Recent and ongoing studies will probably lead to the routine use of drugs that are effective against herpesvirus infections.       Trials of valacyclovir to reduce HIV viral loads are in progress. Given the ubiquitous nature of herpes infections, the use of acyclovir as adjunctive therapy might be warranted.  Valacyclovir unfortunately is not yet available as a generic medication.

Unfortunately EBV and CMV are much more resistant to these drugs.   The development of agents less toxic than valgancyclovir is important.   Valgancyclovir has already been shown to reduce immune activation in HIV infected individuals as measured by a reduction in activated CD8 lymphocytes.

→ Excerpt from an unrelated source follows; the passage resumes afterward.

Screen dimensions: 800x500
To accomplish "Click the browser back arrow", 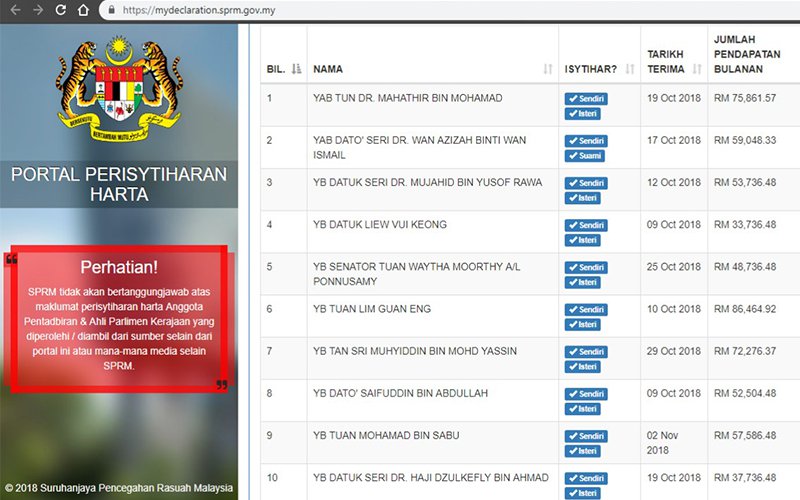I will click(13, 11).
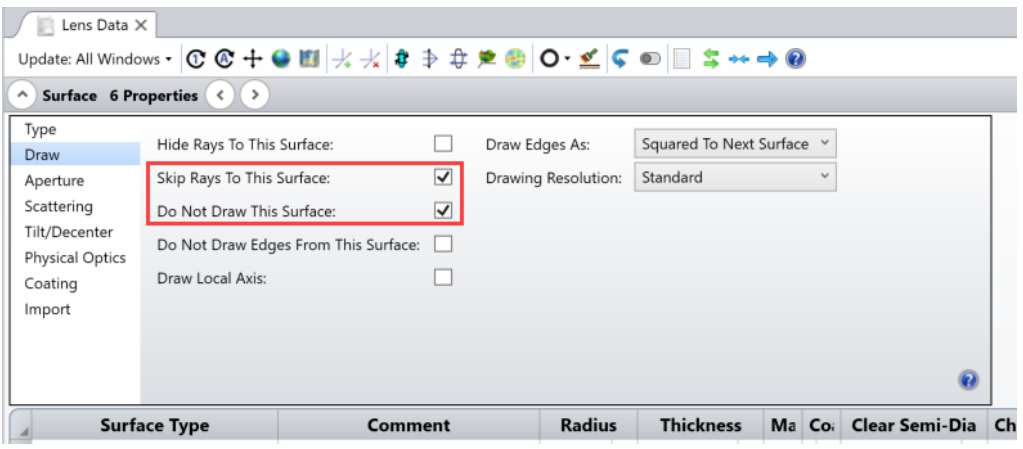Select Tilt/Decenter properties section

[69, 232]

CMV is excreted in saliva, urine, and semen. Viral concentrations may be highest in semen.  The unusual characteristic of CMV infection that enables the virus to infect an individual repeatedly has been described above.  That it actually happens in the setting of HIV/AIDS was reported by Dr Drew in San Francisco in the late 1980s (something I had forgotten when writing a previous post). 

   In the late 1970s and early 1980s there was a high prevalence of CMV carriage in semen among gay men attending clinics for sexually transmitted infections.   The following links are to some early papers that describe just how prevalent CMV excretion was among those individuals to be the first to show the abnormalities associated with HIV infection.  I will just label these links with alphabet letters. 

A   (1981 report on prevalence of CMV infection);  B ( indicates that semen is the main vehicle of transmission of CMV);          C  (CMV in HIV infected men);   D   (An article from Dr Drew in san Francisco on the efficacy of condoms in reducing CMV transmission); E    (CMV detection in semen using PCR indicate a much higher rate of semen CMV carriage than noted previously with other detection methods)


Community viral load is a term that is now commonly used. By analogy I’d suggest the term “community CMV semen carriage”.

Condom use has almost surely reduced community CMV semen carriage.   Condoms are effective in reducing CMV transmission.  Reducing CMV transmission could have two effects.  On an individual level, it’s possible that some increases in immune activation may be avoided.  On a population level the reduction in community CMV semen carriage would be maintained or reduced even further.

Since CMV shedding increases with falling CD4 numbers it is of course likely that antiretroviral treatments will reduce CMV carriage  in HIV infected individuals.

In summary it is useful to explicitly recognize the positive feedback interactions between HIV and many other infections. Prevention and treatment of those infections that contribute to immune activation and enhance HIV replication is absolutely relevant to the control of the HIV epidemic.